I now followed the River Tiefi for its entire length.  It is a beautiful river.  The valley looked to be a haven for wildlife with a mixture of water meadows, forests, hills and occasional bogs.  The final stretch of the journey involved a loop into the Preselli Hills only to find more crags, woodlands and river valleys.

My total journey was 268 miles over 5 days and there are train connections at each end.  The map can be bought from Sustrans Shop.

Saturday, 28 April 2012


A great way to support a healthy lifestyle is to look after the environment. This is why Devon Wildlife Trust is my charity of choice for my next challenge.  My cycle ride last week through the Cambrian Mountains of Wales reminded me, as if I need reminding, how important wild places are and that we must protect them.

This charity is modern, healthy and green.  Not only does it look after 45 nature reserves in Devon, it promotes good practice at sea to preserve our marine environment for the benefit of fish stocks. It understands the effects of renewable energy with wildlife and it assists our regional water company to provide clean fresh drinking water without harming the environment. As if this is not all, our wildlife habitats absorb carbon emissions from the atmosphere.

For me, looking after our environment helps us with our lifestyles. Devon Wildlife Trust, having reached its 50th birthday, is innovative, green and understands modern life.  To find out how to support the Trust and this challenge, please go to

Sunday, 8 April 2012


I have set myself a new challenge.  Every 2 years I need to challenge myself to do something new that I have never done before.  It is usually on a bike but not always so.  In 2010, I cycled 3,762 miles on The North Sea Cycle Route.  In 2008, it was Le Jog.  Previously I cycled in Mongolia, trekked across the Andes and there have been others.

For 2012, it is to beat my biggest one day cycle ride.  My current best is 122 miles across Snowdonia made three years ago.  I have set myself two targets and these are:

        127 Miles on 7 July from Stafford to Llandudno with Stafford Balti Bike Club, and

         150 Miles on 10 June from Ivybridge (Devon) to as far north of Bristol as possible.

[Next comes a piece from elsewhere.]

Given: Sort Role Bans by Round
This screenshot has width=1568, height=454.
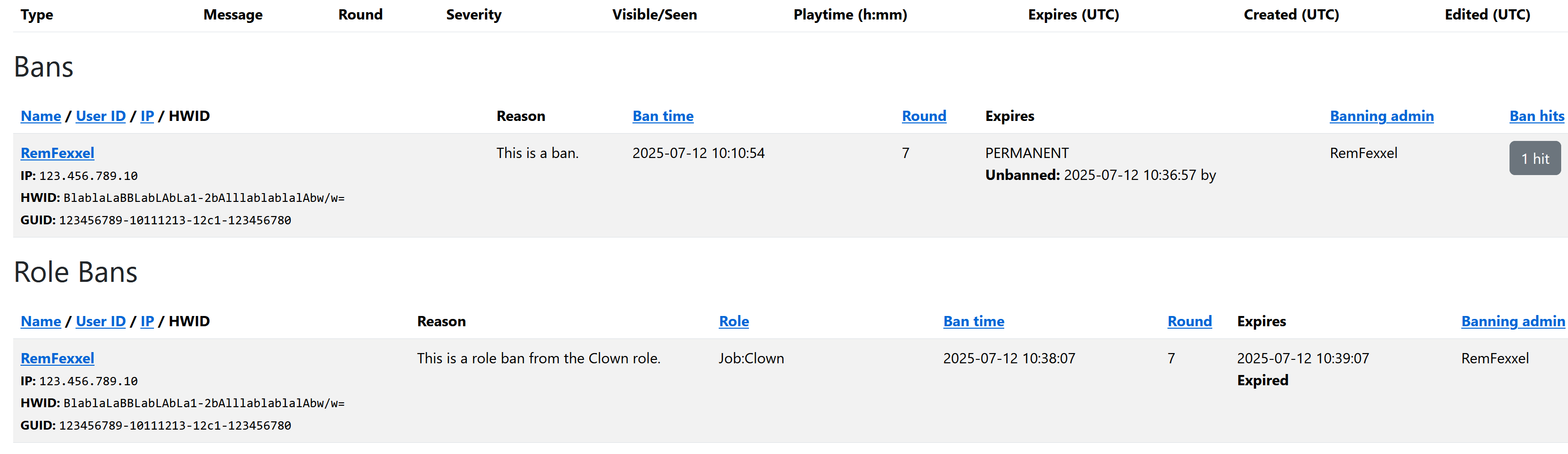Looking at the screenshot, I should click(1189, 321).
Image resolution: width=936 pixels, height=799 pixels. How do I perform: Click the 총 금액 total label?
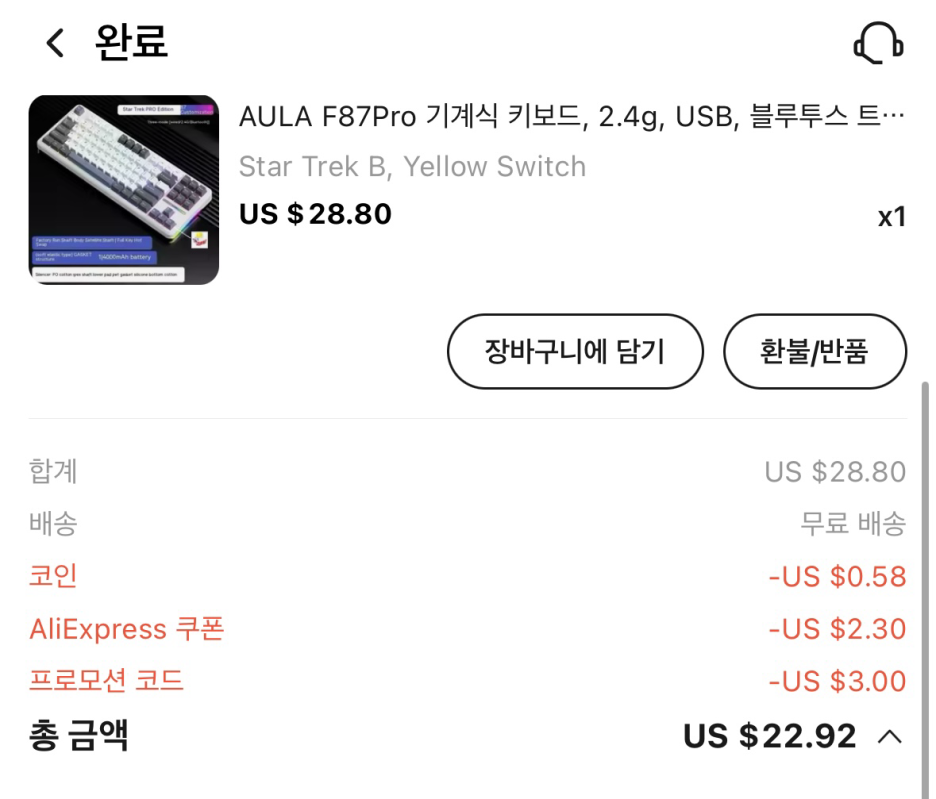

These journeys will all be on minor roads and I prefer to use the National Cycle Network where possible.  This means great scenery and little traffic but many hills. 

I want to raise money for a special charity and have already been given £100 to it even though I have not told anyone about the challenge yet!  I support charities that promote healthy lifestyles because for me they contribute so much to society. 

Keep pedalling.

Friday, 16 March 2012


I discovered the Cobbly Way while out in the beautiful South Hams of Devon.  It is an ancient cobble track beside the River Avon near South Brent.  It is so bumpy that cycling it requires much care, especially when wet.  The river flows fast between deep pools while mature trees span over it.  I peered into its pools and imagined giant salmon just waiting to be caught.  Hanging from a branch was a rope obviously used by children in the summer to swing into these pools. 

South Hams is rich farmland south of Dartmoor spanning to the sea.  The fields are filled with dairy cattle known for producing high quality milk and clotted cream.  Field boundaries have high banks with wild hedges and trees.   Several rivers run fast off Dartmoor and cross this landscape on their way to the sea.  As a consequence wildlife and food production seem to be in harmony.  I followed a figure of eight loop to the sea and back on little lanes and on route discovered a few hidden gems.  My next was a pub which required only a short detour at Slapton and well worth checking for a longer visit at another time.

Just two miles further on, I arrive at Slapton Lea, well known to local people and easier to find for visitors.  This freshwater lake just a stone's throw from the sea is a magnificent nature reserve where hoards of birds, many of which are unusual happily feed from crumbs thrown to them by children. 

East Prawle is the Devon's most southerly village.  I pedal here then follow a loop back to my home.